Less of a film, more of an anti-film, with a total commitment to not being entertaining and to disassembling our naïve and uncritical absorption of cinematic images. The pleasure of watching beautiful sequences of film is interrupted with over-exposure, sudden cuts and images being separated from their soundtracks. Coherency is interrupted with inexplicable juxtapositions, little continuity in even the commentary and even the English subtitles failing to translate all the spoken and textual French.
The first sound we receive from the
filmmaker, before any image appears, is a loud and obnoxious
high-pitched noise, somewhat of a “fuck you” to the audience.
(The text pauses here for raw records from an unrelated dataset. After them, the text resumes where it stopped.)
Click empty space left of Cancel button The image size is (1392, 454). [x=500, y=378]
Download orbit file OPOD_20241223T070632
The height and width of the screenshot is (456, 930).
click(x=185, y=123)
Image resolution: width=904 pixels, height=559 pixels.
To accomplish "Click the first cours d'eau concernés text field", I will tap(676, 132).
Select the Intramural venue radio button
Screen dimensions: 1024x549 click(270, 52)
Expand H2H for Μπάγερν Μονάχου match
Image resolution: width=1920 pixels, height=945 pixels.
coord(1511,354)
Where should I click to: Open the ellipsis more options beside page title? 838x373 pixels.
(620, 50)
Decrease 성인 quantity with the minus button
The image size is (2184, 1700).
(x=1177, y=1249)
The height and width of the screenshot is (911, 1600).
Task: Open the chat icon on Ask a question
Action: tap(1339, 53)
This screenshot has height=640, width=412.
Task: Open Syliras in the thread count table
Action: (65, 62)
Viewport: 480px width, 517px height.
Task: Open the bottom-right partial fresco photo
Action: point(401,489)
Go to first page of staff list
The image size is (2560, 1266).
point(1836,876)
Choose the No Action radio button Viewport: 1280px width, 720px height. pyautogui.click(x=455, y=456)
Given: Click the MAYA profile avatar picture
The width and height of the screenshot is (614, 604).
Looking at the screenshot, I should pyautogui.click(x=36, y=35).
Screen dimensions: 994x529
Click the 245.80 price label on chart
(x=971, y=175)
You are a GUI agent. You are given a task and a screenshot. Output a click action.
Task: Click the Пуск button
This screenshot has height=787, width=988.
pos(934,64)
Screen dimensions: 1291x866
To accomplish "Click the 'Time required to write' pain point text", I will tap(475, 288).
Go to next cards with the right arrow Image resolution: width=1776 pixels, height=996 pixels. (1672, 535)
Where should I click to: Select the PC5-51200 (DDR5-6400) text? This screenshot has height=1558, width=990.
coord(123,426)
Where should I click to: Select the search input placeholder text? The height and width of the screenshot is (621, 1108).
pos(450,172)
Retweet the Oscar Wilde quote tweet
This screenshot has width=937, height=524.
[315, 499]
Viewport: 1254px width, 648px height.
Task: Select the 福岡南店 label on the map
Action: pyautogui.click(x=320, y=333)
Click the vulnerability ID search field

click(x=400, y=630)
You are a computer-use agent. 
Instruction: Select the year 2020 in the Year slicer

Was it just me, of did the commentary become more coherent a
significant way through the film, when everyone who was going to walk
out had already walked out in boredom or confusion? Romantic and
chivalrous films and images of war are equally violated in the
filmmaker's attempt to destroy both our sentimental attachment to the
films and our ability to unconsciously suspend disbelief and allow
the film to entertainingly indoctrinate us with its implicit
ideology, either pernicious or superficial.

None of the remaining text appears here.